Effective Infliximab Treatment for CD Is Associated With Improved Mental Health

Crohn disease (CD) can involve physical, psychological, and social impairments that negatively impact patients’ quality of life, and high levels of anxiety and depression have been observed in patients with CD.
Kelly Davio
June 11, 2018
Crohn disease (CD) can involve physical, psychological, and social impairments that negatively impact patients’ quality of life, and high levels of anxiety and depression have been observed in patients with CD. A study in Chinese patients, recently published in Patient Preference and Adherence, sought to evaluate changes in illness perceptions, coping strategies, psychological well-being, and quality of life in patients newly diagnosed with CD and treated with infliximab, and found that effective therapy led to both remission of CD and improved psychological status.  

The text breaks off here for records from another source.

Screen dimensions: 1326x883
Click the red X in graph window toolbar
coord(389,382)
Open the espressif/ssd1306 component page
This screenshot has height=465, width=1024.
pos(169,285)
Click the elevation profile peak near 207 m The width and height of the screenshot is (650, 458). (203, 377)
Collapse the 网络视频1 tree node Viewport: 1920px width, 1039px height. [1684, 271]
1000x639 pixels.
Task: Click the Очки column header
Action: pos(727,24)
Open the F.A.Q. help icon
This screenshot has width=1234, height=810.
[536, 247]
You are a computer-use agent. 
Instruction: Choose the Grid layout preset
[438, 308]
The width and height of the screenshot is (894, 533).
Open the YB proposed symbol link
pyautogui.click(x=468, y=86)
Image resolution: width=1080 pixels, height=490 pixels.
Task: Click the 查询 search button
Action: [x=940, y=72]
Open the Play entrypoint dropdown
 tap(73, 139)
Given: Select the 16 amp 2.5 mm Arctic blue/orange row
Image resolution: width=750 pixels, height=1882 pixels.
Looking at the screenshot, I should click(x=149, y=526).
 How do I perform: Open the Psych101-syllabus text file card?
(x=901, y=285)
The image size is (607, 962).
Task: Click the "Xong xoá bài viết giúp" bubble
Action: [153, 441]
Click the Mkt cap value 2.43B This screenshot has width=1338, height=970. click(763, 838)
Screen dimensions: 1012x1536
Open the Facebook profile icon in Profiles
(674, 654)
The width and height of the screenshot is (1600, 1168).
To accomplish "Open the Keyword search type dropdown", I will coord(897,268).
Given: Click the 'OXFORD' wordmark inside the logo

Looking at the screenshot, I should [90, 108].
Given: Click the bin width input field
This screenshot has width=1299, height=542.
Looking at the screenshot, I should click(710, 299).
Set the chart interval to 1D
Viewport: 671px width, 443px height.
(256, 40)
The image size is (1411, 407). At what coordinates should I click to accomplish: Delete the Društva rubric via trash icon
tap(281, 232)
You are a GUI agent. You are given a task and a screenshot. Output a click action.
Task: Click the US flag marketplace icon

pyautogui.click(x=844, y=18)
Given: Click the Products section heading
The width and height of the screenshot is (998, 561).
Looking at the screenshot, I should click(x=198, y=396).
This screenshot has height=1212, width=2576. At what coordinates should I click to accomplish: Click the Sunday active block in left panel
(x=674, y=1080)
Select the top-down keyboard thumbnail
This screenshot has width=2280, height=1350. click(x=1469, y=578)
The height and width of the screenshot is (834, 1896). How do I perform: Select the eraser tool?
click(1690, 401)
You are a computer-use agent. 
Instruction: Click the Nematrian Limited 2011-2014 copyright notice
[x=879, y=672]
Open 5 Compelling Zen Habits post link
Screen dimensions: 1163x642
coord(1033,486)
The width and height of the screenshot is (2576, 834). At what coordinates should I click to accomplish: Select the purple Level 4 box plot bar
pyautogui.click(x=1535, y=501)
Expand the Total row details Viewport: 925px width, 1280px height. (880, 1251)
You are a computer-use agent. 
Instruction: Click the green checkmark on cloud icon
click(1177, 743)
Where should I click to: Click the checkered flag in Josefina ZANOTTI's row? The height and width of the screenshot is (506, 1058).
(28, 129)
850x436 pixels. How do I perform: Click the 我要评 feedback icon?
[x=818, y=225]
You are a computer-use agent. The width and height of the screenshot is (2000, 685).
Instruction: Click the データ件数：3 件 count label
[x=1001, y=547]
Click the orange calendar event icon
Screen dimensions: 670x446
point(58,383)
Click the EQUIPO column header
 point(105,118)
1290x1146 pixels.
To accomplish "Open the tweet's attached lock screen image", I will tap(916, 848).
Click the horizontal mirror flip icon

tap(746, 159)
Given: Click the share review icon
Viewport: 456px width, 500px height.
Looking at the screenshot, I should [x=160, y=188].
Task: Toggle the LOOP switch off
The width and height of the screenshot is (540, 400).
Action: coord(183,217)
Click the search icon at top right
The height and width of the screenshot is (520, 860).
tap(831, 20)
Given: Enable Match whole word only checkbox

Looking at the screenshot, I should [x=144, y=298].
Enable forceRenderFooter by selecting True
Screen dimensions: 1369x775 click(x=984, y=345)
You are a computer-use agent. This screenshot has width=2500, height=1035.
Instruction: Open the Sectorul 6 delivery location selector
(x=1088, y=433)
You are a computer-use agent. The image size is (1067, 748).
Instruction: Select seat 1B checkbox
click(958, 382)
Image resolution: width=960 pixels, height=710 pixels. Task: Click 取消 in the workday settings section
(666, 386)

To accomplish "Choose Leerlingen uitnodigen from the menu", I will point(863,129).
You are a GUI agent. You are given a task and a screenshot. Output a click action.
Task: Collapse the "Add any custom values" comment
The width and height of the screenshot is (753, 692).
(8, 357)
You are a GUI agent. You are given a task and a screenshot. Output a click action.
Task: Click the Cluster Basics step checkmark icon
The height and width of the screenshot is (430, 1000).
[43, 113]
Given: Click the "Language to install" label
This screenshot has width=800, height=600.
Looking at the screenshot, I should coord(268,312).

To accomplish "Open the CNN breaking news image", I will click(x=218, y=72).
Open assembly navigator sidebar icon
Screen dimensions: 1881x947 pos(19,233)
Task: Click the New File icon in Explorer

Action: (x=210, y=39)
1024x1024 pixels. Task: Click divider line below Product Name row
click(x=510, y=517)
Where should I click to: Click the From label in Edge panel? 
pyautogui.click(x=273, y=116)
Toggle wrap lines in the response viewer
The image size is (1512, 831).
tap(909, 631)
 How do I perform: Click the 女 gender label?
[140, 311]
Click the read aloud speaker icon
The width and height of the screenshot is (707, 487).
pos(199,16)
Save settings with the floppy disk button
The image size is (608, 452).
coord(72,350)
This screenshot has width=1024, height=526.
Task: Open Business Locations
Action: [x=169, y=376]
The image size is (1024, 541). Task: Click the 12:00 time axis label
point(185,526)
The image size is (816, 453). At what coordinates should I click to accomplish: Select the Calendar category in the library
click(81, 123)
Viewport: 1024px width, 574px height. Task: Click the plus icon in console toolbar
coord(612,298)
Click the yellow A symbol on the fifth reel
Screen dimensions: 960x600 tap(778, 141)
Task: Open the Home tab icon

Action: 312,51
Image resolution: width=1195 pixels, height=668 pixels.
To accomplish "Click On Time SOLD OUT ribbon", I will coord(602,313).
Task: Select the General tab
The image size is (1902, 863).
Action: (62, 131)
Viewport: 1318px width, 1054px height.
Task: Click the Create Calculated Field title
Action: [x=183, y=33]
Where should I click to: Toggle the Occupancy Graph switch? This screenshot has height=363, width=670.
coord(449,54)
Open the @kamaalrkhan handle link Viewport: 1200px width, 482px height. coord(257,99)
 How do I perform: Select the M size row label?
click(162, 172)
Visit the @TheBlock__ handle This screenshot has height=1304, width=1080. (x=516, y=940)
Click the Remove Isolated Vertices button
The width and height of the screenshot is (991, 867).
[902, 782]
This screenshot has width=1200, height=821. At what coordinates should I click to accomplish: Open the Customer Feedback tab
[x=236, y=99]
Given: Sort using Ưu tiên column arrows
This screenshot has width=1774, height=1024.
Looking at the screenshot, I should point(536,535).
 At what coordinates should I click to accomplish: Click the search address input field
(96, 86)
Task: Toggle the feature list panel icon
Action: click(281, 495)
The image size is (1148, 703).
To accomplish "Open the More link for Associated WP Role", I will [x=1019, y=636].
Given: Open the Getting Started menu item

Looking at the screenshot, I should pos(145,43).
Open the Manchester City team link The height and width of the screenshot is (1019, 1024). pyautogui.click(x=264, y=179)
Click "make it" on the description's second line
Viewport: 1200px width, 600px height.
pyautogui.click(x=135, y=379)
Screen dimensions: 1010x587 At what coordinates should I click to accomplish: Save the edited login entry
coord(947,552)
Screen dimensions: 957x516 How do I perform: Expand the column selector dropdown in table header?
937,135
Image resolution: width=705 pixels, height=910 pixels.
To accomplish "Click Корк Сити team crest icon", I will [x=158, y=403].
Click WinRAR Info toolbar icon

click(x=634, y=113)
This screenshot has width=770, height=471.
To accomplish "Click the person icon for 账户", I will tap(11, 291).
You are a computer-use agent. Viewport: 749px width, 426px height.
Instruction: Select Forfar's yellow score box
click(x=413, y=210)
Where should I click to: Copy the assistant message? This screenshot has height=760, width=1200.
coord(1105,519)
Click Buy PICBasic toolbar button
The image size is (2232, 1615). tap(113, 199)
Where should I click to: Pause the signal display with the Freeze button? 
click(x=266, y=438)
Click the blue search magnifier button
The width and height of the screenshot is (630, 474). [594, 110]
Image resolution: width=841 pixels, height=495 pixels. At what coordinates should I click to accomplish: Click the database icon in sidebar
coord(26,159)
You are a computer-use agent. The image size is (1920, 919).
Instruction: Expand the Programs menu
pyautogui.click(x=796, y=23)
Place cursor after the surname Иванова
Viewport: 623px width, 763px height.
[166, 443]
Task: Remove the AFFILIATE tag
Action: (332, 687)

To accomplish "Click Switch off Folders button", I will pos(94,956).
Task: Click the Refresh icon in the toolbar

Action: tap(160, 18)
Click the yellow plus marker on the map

The researchers followed 82 patients with CD who were newly diagnosed between September 2014 and December 2016. Disease severity was evaluated using the Harvey–Bradshaw Index (HBI), and patients also answered 4 questionnaires: the Brief Illness Perceptions Questionnaire, the Brief Coping Operations Preference Enquiry, the Hospital Anxiety and Depression Scale, and the Inflammatory Bowel Disease Questionnaire.

With infliximab treatment, 59 patients (72%) achieved clinical remission at week 14, and patients’ responses to the above questionnaires demonstrated significant improvements in illness perceptions, maladaptive coping, anxiety, depression, and quality of life. By week 30, 58 patients (70.7%) achieved clinical remission, and also reported significant improvements in illness perceptions, maladaptive coping, anxiety, depression, and quality of life versus baseline. Emotion-focused coping and problem-focused coping remained unchanged at weeks 14 and 30 from baseline, however.

For the patients who did not achieve clinical remission with infliximab treatment, psychological characteristics did not show any significant improvement after treatment.

The findings on maladaptive coping, say the authors, are notable because previous longitudinal research on patients with inflammatory bowel disease have shown that maladaptive coping did not change over time with treatment, but most patients in a prior study did not receive infliximab or another anti–tumor necrosis factor therapies, but instead were treated mainly with 5-aminosalicylic acid and immunomodulators. The rapid and effective treatment with infliximab, they suggest, may explain why patients in the current study had better improvement and adopted fewer maladaptive strategies.

While the researchers acknowledge that their study was limited by the fact that HBI (rather than mucosal healing) was used to gauge remission, the findings of this study, say the authors, suggest that interventions that help to reduce a patient’s disease activity may also help to improve psychological characteristics.

Reference
Zhang M, Zhang T, Hong L, et al. Improvement of psychological status after infliximab treatment in patients with newly diagnosed Crohn’s disease. Patient Prefer Adherence. 2018;12:879-885. doi: 10.2147/PPA.S156883.